The problem ▸
Give back exactly the lines running from the line with "Click the eye icon for Clinique du Lac order" to the end of the entries, and only those lines.
Information START
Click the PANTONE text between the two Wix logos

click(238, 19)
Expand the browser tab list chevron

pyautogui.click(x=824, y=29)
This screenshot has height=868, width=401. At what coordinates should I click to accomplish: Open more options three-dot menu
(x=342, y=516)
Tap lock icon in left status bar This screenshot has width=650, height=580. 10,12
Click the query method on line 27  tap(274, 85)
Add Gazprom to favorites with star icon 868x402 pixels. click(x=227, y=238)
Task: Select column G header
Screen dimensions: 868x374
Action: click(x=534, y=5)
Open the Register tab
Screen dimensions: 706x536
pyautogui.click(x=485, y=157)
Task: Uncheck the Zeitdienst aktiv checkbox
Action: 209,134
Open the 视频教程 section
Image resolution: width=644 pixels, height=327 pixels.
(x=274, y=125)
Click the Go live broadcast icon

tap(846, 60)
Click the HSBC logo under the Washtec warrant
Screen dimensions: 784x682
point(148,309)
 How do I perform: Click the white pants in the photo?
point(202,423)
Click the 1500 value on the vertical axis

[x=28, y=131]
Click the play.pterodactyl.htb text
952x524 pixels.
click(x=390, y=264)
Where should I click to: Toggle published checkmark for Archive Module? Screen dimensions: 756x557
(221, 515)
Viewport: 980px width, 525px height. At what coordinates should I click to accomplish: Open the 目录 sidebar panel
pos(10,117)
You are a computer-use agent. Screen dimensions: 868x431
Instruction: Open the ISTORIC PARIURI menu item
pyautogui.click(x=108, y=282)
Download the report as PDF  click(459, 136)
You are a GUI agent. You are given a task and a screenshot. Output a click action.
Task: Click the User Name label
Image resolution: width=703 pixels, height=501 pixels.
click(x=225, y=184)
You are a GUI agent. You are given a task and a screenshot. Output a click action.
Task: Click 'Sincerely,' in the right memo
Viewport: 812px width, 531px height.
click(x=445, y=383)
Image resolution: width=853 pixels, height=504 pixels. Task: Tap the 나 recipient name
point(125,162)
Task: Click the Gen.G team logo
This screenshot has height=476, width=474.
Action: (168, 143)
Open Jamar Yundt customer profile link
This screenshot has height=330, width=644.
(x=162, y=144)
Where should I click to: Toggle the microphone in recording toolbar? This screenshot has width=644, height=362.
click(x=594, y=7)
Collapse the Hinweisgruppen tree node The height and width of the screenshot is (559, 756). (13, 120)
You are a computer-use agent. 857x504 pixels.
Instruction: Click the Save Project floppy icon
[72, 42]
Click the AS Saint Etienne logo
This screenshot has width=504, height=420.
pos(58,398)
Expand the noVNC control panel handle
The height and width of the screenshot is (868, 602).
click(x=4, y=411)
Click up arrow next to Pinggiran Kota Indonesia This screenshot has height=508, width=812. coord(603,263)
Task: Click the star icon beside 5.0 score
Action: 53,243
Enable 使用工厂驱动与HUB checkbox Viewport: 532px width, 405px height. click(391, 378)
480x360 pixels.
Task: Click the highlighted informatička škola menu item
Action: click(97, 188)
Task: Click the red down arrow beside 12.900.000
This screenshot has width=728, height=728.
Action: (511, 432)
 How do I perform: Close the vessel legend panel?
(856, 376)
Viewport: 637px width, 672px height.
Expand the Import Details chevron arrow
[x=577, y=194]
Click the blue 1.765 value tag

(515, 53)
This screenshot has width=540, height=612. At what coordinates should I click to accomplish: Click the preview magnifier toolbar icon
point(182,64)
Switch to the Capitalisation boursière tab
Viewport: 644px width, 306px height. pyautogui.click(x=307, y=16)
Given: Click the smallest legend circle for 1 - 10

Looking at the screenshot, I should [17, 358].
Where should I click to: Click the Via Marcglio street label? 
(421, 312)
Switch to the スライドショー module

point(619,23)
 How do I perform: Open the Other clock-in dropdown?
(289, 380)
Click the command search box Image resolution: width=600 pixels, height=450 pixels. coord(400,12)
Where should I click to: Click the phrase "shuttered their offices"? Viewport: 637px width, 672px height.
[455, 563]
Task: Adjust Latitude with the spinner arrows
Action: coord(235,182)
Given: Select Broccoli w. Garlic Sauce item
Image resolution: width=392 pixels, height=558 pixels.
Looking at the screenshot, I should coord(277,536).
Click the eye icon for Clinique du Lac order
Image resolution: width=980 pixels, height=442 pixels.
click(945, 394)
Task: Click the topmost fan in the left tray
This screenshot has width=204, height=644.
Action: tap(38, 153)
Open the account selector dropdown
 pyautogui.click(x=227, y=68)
Information END
Answer box ▸
Click the eye icon for Clinique du Lac order
Image resolution: width=980 pixels, height=442 pixels.
click(945, 394)
Task: Click the topmost fan in the left tray
This screenshot has width=204, height=644.
Action: tap(38, 153)
Open the account selector dropdown
 pyautogui.click(x=227, y=68)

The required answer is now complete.